Café Society è Woody Allen come non lo era da tempo.

E non perché voglia unirmi al coro di chi butta via in blocco la sua produzione degli ultimi anni. Anzi. Seppur con alti e bassi (più alti che bassi in verità) ho sempre trovato il suo lavoro più che apprezzabile.

Però qui c’è qualcosa di diverso. O meglio. Qualcosa che mancava da un po’ di tempo. E’ il Woody vecchio stile. Quello delle sue commedie storiche.

Siamo negli anni Trenta. Bobby Dorfman (Jesse Eisenberg), scontento della sua vita newyorkese e a disagio con la sua famiglia ebrea ma non troppo, potenzialmente soggetto all’influenza negativa del fratello gangster, si trasferisce a Los Angeles dove lo zio Phil (Steve Carell) conduce una brillante carriera come agente cinematografico.

Bobby è timido e impacciato e ammira eccessivamente il glamour dell’ambiente hollywoodiano. Lo zio Phil è scaltro e più disilluso di quanto non voglia sembrare. In mezzo a tutto ciò salta fuori Vonnie, segretaria di Phil, cui viene assegnato il compito di far ambientare Bobby.

C’è tutto.

Le battute sugli ebrei, la contrapposizione costa Est vs costa Ovest, la smitizzazione di Hollywood, l’essere intrinsecamente, irreversibilmente e perdutamente newyorkese, gli intellettualismi buttati là, come per caso, e poi subito sdrammatizzati con quell’umorismo apparentemente dimesso, le prostitute, le relazioni sentimentali intrecciate e l’ineluttabile insensata casualità che dirige gli eventi a suo piacimento.

E se tematiche e situazioni creano una sorta di compendio dei tratti caratteristici di Allen, non manca nulla neanche per quel che riguarda l’aspetto visivo. Le inquadrature stesse son una sorta di tributo, autocitazione, richiamo – non so neanch’io bene come definirlo – alla totalità dei suoi film. L’impostazione di molte scene è talmente sua, talmente riconoscibile da costituire un elemento altrettanto determinante della connotazione dei personaggi.

C’è talmente tutto che ad un certo punto ho avuto la sensazione (e il timore) di trovarmi di fronte a una sorta di testamento artistico.

Che possa/voglia essere l’ultimo film? Speriamo di no.

Sul cast avevo inizialmente delle perplessità, legate probabilmente in buona parte al mio pregiudizio nei confronti di Kristen Stewart (e della sua monoespressione) e anche al fatto che Jesse Eisenberg non è che proprio mi faccia impazzire (lo trovo un po’ sopravvalutato).

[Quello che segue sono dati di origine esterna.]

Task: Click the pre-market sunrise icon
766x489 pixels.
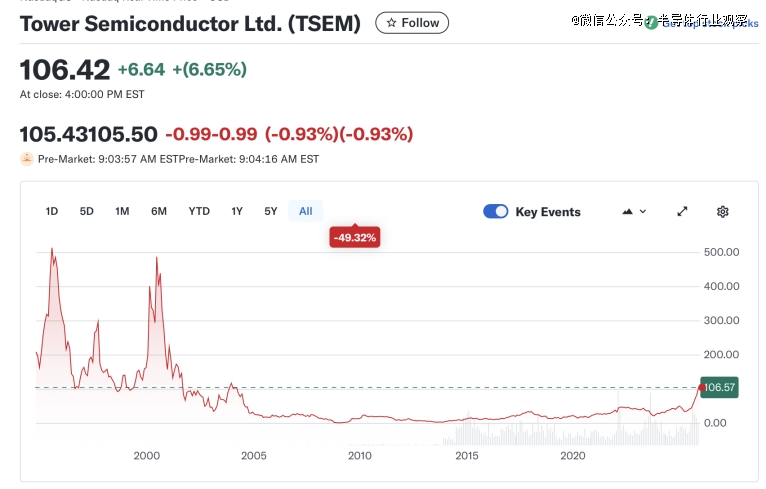Action: pos(27,158)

Cionondimeno l’insieme funziona e più che egregiamente. A riprova che un buon regista fa la differenza, la Stewart recita davvero e riesce a non fare smorfie (era persino carina in molte scene) e Eisenberg si cimenta in un personaggio che è palesemente quello che sarebbe stato Allen stesso se avesse ancora l’età di Io e Annie (un po’ la stessa cosa Jason Biggs in Anything Else, per intenderci). Ovviamente ottimo Steve Carell.

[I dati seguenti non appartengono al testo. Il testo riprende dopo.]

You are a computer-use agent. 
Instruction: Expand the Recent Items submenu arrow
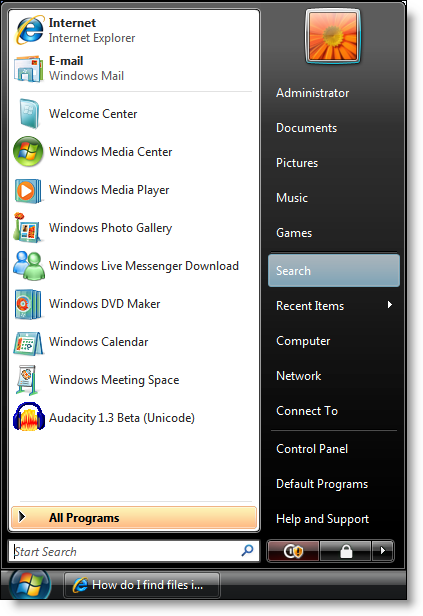click(x=390, y=305)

Particina anche per Blake Lively, che personalmente adoro (forse anche perché somiglia tantissimo a Zoe Bell?) anche se, se proprio devo fare un’osservazione, è una bellezza un po’ poco anni Trenta.

Spassoso dall’inizio alla fine – ci sono alcune battute sulle quali ho riso veramente di gusto come non mi capitava da tempo con Allen – delicato, leggero anche se densissimo.

Assolutamente da vedere.

Cinematografo & Imdb.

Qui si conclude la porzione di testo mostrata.